TASK REQUIREMENTS>
• 1. In the blog post on cultures of medicine, what is Gaufberg's current position?
• 2. Carry on the blog post about cultures of medicine from its last sentence.

DOCUMENT PASSAGE>
----------

Sunday, October 4, 2015

Cultures of medicine

http://www.theatlantic.com/health/archive/2015/10/the-misery-of-a-doctors-first-days/408004/

I saw this article, "The Misery of a Doctor's First Days," and immediately thought of Byron Good's article that we read at the beginning of the semester. This article describes some very difficult experiences that many new doctors go through, including lack of sleep and breaks. One particularly memorable quote from a doctor about her experience as a resident: "After a few near-sleepless nights, 'I was almost delirious,' she says. She recalls standing in the hallway of the hospital and overhearing a page indicating that someone was coding. If the patient died, she could go home and get some rest. If the patient lived, she’d have to stay on. '[I] prayed that they would die so that I wouldn’t have to stay up for two more hours,' says Gaufberg, now a faculty member in the Cambridge Health Alliance Internal Medicine Residency Program."

----------

PROVIDED MATERIAL>
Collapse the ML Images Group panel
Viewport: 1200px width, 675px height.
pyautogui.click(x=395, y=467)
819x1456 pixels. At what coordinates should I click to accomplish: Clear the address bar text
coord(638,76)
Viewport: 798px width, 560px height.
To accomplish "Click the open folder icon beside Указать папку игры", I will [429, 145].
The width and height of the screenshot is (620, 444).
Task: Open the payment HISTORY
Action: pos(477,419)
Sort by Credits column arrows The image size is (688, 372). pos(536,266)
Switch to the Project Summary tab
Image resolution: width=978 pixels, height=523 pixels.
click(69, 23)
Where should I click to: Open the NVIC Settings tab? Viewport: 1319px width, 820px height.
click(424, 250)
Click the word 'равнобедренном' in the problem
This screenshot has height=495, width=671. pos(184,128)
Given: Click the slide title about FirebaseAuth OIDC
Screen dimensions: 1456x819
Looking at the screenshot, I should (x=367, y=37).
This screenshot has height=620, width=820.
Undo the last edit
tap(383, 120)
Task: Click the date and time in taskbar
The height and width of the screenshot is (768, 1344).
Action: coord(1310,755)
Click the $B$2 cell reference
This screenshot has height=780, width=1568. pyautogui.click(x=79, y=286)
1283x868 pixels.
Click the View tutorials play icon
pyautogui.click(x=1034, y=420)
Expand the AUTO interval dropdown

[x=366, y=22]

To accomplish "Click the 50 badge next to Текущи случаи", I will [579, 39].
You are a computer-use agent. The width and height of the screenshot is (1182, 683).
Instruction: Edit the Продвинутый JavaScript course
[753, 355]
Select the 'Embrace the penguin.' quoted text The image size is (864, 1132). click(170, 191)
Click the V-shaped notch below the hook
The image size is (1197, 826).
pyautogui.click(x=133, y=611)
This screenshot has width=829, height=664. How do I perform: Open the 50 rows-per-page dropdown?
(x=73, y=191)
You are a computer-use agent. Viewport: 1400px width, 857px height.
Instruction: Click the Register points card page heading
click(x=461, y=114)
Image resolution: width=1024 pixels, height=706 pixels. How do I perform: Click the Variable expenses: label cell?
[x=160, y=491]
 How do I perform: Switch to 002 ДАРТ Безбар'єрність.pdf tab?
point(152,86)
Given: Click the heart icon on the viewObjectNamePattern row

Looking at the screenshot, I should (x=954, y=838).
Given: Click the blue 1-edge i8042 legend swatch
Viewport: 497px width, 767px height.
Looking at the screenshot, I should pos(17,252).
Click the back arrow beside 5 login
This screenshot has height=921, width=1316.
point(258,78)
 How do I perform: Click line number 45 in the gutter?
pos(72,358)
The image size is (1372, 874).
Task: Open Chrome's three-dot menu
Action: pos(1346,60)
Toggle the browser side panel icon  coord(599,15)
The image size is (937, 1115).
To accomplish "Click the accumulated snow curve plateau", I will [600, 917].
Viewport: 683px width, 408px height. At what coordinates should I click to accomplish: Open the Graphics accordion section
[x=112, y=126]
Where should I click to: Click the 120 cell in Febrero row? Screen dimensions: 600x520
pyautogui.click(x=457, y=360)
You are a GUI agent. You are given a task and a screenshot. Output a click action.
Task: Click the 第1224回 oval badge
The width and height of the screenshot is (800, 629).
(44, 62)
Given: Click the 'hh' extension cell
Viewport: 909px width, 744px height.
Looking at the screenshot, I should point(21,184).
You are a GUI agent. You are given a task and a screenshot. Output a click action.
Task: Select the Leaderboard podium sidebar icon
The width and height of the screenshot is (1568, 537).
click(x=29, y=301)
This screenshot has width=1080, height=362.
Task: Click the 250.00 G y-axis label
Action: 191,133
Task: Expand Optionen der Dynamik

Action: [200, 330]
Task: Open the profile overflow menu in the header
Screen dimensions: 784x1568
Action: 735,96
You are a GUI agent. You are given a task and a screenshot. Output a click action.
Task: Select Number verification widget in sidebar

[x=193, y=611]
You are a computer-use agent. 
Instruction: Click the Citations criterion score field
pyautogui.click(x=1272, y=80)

----------

YOUR WRITTEN ANSWERS>
• 1. She is a faculty member in the Cambridge Health Alliance Internal Medicine Residency Program.

• 2.
From an outside perspective, it's hard to comprehend how or why people would choose to endure such pain and discomfort for their profession. After reading Good's article and thinking about the socialization process in different fields, it's more understandable that people put themselves through this process. The article hints at this as well"feeling frazzled and helpless just comes with the first year territory, they said. It’s a rite of passage. In his memoir Intern, the New York cardiologist Sandeep Jauhar describes residency as 'brutal, like a kind of hazing.'" This also partially explains why attempts at reform are sometimes met with resistance. Individuals who have already full fledged members of this exclusive community don't want the group identity to change to accommodate for people who don't really belong there"moreover, some older physicians feel that contemporary medical education lacks the rigor that they soldiered through. “I think the pendulum has swung too far in one direction, toward making the experience too soft,” the Manhattan internist Robert Press told The New York Times in 2009." Good's work would be very helpful if policy makers are serious about enacting long-term change because it's important to understand that these practices are rooted in the traditions and culture of the field.